Bowling is different. It also has rules, of course, but standards for balls, pins, and lane treatments have permitted a transformation of the game, as the Wall Street Journal recently explained:

In the most recently completed United States Bowling Congress league season, nearly 52,000 "perfect" 300 games were rolled. (A perfect game is 12 straight strikes over the 10 frames.) The total represents a 59-fold increase from 1970. And that's even as the number of bowling centers has fallen by about half during that period, taking the number of league bowlers down with it.

But the experts at equipment maker Storm Products Inc. say that scoring in leagues these days is inflated because of space-age bowling equipment deployed on lanes oiled in patterns that maximize scoring. Steve Kloempken, a technical adviser for Storm, says today's bowling balls practically hook by themselves, via nanotechnology that enhances traction on the lane at the molecular level. Yesterday's solid, hard-rubber balls--similar to the ones bowling alleys let you use for free--needed to be aimed with perfect precision. Inside today's balls are heavy cores designed into asymmetrical shapes that optimize spin and rotation, all to create the perfect, strike-making angle into the head pin.

Amateur scores are inflated because of more forgiving lane conditioning than in tournament play, but even among pros, the ethos of the game has changed from developing skills in converting difficult spares to getting the ball to hook consistently in a spot and at an angle at which a strike is assured. (Experiments with ramps have shown there is such an ultra-sweet spot.)

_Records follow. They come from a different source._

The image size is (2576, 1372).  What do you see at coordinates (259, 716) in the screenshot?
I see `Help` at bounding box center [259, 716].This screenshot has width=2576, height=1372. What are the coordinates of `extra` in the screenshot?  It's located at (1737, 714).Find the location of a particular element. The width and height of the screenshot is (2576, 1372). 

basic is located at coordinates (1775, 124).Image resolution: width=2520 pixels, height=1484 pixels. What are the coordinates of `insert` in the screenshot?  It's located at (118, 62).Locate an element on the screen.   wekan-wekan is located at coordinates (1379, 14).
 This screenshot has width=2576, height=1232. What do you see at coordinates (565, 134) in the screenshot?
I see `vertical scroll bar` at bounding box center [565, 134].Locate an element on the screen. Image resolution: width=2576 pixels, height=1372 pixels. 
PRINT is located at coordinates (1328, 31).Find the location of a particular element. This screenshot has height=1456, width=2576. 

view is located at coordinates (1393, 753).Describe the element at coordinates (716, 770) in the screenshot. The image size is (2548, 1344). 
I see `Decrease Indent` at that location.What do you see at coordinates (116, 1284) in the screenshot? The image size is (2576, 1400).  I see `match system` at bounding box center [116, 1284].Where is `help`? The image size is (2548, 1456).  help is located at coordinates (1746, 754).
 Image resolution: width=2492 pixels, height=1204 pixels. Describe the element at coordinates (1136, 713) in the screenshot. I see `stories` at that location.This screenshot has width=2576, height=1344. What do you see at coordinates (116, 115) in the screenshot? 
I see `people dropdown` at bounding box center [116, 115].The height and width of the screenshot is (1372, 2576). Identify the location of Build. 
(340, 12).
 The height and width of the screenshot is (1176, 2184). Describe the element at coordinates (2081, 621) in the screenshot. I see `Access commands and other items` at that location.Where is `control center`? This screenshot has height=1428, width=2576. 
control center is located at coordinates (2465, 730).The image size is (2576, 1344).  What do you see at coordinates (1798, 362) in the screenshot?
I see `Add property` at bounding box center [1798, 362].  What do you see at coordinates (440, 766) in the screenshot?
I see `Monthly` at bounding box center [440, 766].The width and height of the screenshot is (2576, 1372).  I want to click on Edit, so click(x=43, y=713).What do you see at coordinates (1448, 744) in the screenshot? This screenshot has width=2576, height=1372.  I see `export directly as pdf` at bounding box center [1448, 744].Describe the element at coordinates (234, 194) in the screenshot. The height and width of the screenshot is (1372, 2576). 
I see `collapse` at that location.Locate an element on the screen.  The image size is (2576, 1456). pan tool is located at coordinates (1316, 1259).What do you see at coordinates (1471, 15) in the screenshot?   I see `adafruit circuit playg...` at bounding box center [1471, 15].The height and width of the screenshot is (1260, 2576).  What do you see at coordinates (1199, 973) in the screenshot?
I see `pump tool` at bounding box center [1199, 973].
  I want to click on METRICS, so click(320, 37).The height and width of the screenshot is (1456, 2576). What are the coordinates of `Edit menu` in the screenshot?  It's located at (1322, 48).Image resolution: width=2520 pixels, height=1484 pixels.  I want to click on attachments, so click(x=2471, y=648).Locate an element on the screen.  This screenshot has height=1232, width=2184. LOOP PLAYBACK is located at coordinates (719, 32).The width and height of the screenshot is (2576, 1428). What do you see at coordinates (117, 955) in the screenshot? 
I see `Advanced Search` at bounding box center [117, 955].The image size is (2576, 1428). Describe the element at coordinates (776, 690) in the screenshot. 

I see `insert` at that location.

Fifteen years ago, when I interviewed the author of the best selling bowling textbook, Par Bowling: The Challenge, the legendary teacher Tom Kouros, he lamented the tendency of the new balls to erode the ethics of the game and its accumulated knowledge and skills. Mr. Kouros's textbook shows how mentally and physically complex the game really is.

The Journal article clearly shows traditionalists haven't been able to stop the innovations that have been changing the game -- partly because the balls rely on sophisticated computer-assisted designs and materials unknown in the sport when the original rules were laid down.

Even for believers in classic bowling, there may a bright side in the new equipment. It has helped bring young bowlers into the sport, high school students who might have been too impatient with the old ways. Some of the them are developing new styles that maintain interest, like this New Jersey high school student with an unorthodox two-handed delivery. The more participants, and the more common perfect scores get, the greater the chances for rediscovery of the virtues of the old game -- as in recorded music's generation-spanning vinyl revival.